Dean went to the gallows having admitted both children died in her care, though through misadventure, not murder. But she did herself no favours. She had clearly lied to police. She had obviously obfuscated. And she refused to say where seven of the 26 children she had taken in during the years had later gone.
Her lawyer, the famous Dunedin barrister Alfred Hanlon, argued strongly that the prosecution’s case was weak. “It seems to me that the real honest issue is whether the accused is guilty of intentionally killing the child or is innocent altogether,” Hanlon told the jury in an impassioned final address that won applause from all in court.

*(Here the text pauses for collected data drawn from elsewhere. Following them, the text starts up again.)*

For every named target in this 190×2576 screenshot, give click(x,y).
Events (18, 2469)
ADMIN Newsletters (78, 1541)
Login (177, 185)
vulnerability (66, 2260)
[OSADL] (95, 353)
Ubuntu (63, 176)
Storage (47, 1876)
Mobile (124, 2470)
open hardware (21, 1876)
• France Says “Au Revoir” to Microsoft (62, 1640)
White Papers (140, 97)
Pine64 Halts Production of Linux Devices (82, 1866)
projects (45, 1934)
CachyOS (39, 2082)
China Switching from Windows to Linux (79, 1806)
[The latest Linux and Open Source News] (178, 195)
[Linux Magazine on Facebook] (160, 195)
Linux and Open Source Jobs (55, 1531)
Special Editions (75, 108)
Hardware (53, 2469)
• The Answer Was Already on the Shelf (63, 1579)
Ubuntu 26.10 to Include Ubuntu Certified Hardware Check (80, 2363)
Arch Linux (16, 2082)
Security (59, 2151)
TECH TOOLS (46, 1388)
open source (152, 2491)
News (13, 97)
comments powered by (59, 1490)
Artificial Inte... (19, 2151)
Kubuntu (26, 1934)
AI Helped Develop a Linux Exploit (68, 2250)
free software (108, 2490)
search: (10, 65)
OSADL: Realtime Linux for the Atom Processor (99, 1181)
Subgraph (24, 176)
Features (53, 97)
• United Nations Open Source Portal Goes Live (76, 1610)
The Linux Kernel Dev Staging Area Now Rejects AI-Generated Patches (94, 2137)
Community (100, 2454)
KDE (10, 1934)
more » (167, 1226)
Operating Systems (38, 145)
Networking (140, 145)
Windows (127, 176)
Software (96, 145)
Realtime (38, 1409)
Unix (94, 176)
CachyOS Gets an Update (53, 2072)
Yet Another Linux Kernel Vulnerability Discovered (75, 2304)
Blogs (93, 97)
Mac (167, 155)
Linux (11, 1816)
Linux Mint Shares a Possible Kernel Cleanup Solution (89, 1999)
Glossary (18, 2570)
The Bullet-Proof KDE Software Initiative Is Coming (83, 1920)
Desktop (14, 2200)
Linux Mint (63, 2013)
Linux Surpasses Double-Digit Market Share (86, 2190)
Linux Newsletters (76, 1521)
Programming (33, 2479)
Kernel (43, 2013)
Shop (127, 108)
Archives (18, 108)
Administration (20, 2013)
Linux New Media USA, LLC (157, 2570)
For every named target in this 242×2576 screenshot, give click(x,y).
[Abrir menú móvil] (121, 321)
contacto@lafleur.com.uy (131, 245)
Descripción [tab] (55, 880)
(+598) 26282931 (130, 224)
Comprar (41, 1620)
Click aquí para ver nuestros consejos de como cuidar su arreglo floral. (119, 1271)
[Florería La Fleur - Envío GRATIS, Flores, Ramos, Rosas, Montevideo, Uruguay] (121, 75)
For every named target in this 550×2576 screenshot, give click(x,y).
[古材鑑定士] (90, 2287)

But in a quite virulent summing up the following day, Justice Williams made it plain to the jury that even if Hanlon had found flaws, a verdict of murder should be found. “I warn you, gentlemen, against returning a verdict of manslaughter … it seems to me such a verdict would indicate a weak-kneed compromise”. It is little wonder the jury, after retiring at 12.30, returned just 30 minutes later with the verdict that the Winton baby farmer was guilty as charged.
Two months on, on August 12, Dean was walked to gallows to pay for the death of 11-month-old Dorothy Edith Carter. But 130 years, on we still cannot know what really put her up there on the scaffold. Was it murder? Or was Minnie Dean a victim of her times?